5 Lessons My Kids Are Learning In the Kitchen Right Now

042020_Kid in Kitchen

At this point, you probably feel like Wonder Woman or Poison Ivy, or likely some volatile mix of the two. You wake with great hopes of dominating today’s homeschool lesson as basically any Julie Andrews character ever, and go to bed weighed with the guilt of the things you could have done better… like an Ursula who’s lost her mojo. You’re so deep in this flaming nightmare of checklists, Zoom calls, and digital uploads that it’s really difficult to see the stuff you’re teaching your kids without even realizing it. Trust me, mama. You’re doing better than you think. Here are 5 lessons your kids are learning in your kitchen right now just by baking one loaf of banana bread. 

Fractions

Forget fighting over new math verses carry the one, your kiddo is picking up actual, real math. You need two cups of pancake mix but only have ¼ cup measure? Welcome to fractions.
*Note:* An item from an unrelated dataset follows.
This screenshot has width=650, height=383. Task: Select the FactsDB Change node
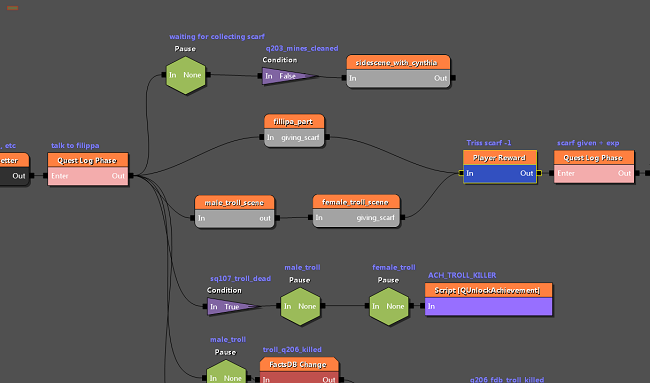pyautogui.click(x=299, y=371)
My first grader now gets that it takes four ¼ cups to make one whole cup. I’ve found this lesson works particularly well when adding chocolate chips to the banana bread.

Weights

My sourdough banana bread recipe is one passed from friend to friend so many times that someone’s hand is physically captured on the copy I have, so I didn’t have a ton of faith in the measurements. Sure enough, six cups of flour was impossibly wrong. The next time I went by weight and nailed it, and also took the time to explain the kitchen scale, zeroing out, and grams, to my assistant chef. This may have also led to a wine-fueled discussion on the metric system versus whatever the hell we use. (My editor tells me its U.S. Customary Units.)

Waste and Recycling

The kids are seeing me prep food more than ever. Gone are the days of long Sundays preparing a marathon of meals; I’m now home enough to cook every day, so they’re watching me rinse containers, check recycling numbers to see what’s compatible with our local program, and note the almost-rotten bananas that inspired this whole math baking lesson in the first case. They’re forming opinions about the fact that our area doesn’t recycle glass and realizing that just because the yucky bananas don’t work on their cereal, doesn’t mean they’re not absolutely perfect for mashing as the recipe calls for.

WATCH: How to Make Ice Cream In a Bag

Endurance

Stay with me. This sounds crazy, but it’s real. My kids LOVE to start kitchen projects. Yes to cookies! Yes to brownies! Yes to fighting to the death over who stirs first. But two whisks in and wow, this is hard… Well, tough. Now I’ve got all the time in the world to help you see this through. How many stirs do you think it will take until we can’t see anymore egg? Let’s take turns; I’ll stir ten then you stir ten. Were we right? Were we wrong? What’s our new guess? Normally I prefer my banana bread with fresh cream but I’ll take it with a side of scientific method, too.

Kindness

Whether you’re baking the banana bread for your family, for a neighbor, or your mailman (disclaimer: You need to know your mailman real well to think they’re accepting your homemade baked goods right now), you’re showing your kids how to think of others and spread joy with things you have in your home. No need for flashy purchases, sparkly gifts, or grand gestures, just as kids love it most when you tune into them, all that’s needed to make a gift special is the thought and intention behind it. 

If we come out of this better in any way, I hope it’s that we’re more kind and gracious to ourselves and those around us. And if a little banana bread gets made or a little math gets learned, too, that’s fine by me.